The good news is that tau accumulation and symptom development are slow-moving, which means there are opportunities to intervene before symptoms progress.

Can I Reduce My Risk of Developing CTE?

Because CTE is caused by repeated head injuries, prevention of CTE is focused on protecting the head. Methods for reducing the risk of developing CTE include:

  • Using protective equipment when playing high-risk sports
  • Seeking prompt medical attention when a head injury is suspected
  • Avoiding high-risk behaviors that could result in mild head injuries
  • Consider using new technologies that help prevent concussions, like deformable helmets made by VICIS

When Should I See My Healthcare Provider?

People with a history of repeated head injuries should be aware of the symptoms of CTE. Important symptoms to pay attention to are memory issues, difficulty focusing or making decisions, suicidal thoughts, aggression or impulsive behavior, and mood disturbances.

When these symptoms arise, even if it’s years after you stop engaging in the activity that caused the injuries, you should see a healthcare provider as soon as possible.

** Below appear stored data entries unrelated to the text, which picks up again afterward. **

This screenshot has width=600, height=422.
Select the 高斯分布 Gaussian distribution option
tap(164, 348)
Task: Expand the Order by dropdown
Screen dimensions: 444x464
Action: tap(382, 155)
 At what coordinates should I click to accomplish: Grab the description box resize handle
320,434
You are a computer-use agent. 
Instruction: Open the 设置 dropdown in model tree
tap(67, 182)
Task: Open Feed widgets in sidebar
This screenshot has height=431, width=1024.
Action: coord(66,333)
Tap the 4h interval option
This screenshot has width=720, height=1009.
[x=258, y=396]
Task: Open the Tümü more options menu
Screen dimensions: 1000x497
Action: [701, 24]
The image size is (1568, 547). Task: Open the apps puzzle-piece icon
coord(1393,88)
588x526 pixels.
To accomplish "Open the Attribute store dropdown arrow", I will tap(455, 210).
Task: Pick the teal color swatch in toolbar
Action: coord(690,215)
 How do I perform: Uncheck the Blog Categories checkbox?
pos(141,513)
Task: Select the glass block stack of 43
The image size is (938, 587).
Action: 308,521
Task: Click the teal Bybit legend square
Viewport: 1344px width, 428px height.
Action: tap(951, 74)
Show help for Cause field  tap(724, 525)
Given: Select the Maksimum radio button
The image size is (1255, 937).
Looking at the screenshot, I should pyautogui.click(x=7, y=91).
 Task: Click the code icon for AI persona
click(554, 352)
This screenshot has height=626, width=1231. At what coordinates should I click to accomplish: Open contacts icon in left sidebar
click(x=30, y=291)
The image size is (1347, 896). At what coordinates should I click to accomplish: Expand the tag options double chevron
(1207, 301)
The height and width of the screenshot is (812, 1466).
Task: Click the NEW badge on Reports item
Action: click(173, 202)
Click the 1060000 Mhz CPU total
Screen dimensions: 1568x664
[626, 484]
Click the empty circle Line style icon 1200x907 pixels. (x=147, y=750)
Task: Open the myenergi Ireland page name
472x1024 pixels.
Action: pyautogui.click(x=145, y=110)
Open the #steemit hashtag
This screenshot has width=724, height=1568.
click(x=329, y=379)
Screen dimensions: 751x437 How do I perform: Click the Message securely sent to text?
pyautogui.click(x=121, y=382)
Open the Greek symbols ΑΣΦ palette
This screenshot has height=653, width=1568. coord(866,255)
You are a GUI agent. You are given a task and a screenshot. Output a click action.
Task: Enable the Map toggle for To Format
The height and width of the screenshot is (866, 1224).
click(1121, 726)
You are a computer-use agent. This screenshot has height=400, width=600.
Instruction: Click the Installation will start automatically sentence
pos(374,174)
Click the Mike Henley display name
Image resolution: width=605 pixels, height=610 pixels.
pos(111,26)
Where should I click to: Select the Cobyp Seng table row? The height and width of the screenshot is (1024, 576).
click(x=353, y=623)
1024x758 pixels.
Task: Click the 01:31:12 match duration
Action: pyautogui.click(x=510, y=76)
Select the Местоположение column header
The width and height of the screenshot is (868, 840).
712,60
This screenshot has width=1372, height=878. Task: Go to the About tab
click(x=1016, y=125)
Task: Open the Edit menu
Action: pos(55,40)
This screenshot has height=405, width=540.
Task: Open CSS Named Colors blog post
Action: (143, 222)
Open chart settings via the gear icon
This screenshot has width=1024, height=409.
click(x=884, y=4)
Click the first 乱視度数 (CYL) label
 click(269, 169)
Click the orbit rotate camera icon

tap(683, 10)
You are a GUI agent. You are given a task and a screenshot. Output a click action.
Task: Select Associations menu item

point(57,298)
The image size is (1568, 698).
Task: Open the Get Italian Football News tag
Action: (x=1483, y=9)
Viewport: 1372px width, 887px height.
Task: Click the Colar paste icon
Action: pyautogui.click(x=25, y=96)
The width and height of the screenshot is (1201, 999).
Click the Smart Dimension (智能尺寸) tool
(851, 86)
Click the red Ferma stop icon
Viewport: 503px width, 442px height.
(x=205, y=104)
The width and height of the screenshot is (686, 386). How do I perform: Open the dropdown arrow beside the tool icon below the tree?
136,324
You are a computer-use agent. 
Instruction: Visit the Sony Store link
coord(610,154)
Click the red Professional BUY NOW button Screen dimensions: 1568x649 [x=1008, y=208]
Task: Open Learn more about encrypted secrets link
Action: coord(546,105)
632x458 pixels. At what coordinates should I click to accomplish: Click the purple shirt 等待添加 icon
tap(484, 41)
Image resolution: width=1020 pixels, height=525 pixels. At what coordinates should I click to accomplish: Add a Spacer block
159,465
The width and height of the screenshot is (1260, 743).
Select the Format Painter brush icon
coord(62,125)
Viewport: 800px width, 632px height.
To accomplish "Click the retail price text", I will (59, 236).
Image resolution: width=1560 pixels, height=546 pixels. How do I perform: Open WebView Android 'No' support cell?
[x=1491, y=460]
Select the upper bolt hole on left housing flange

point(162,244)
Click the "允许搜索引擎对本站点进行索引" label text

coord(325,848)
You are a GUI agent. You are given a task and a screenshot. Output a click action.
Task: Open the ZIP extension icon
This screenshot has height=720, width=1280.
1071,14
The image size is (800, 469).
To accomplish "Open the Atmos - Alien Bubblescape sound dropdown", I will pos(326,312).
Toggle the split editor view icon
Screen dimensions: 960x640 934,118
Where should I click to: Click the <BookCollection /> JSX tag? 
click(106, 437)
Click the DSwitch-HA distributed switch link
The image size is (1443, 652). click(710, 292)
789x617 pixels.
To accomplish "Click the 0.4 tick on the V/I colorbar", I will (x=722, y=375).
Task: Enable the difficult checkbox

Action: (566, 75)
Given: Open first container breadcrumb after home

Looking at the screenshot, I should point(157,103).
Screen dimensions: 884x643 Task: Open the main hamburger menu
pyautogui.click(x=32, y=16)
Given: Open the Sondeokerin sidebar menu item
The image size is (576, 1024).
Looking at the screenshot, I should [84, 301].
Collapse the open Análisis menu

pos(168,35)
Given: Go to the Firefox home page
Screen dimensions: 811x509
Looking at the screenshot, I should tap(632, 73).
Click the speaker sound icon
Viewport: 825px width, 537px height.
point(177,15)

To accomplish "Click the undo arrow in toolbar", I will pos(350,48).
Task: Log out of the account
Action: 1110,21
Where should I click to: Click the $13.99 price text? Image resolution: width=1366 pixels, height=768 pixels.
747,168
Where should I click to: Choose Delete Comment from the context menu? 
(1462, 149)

Even without a history of repeated injury, you should seek medical attention right away if you have sustained a head injury.

The Road Ahead

Chronic traumatic encephalopathy symptoms can develop many years after head injuries occur. Being assessed by a healthcare provider as early as possible can help them identify therapies that could help you remain as independent as possible. Although there is no cure for CTE, there are many supportive therapies that may slow the progression of symptoms and allow you to live a full, healthy life.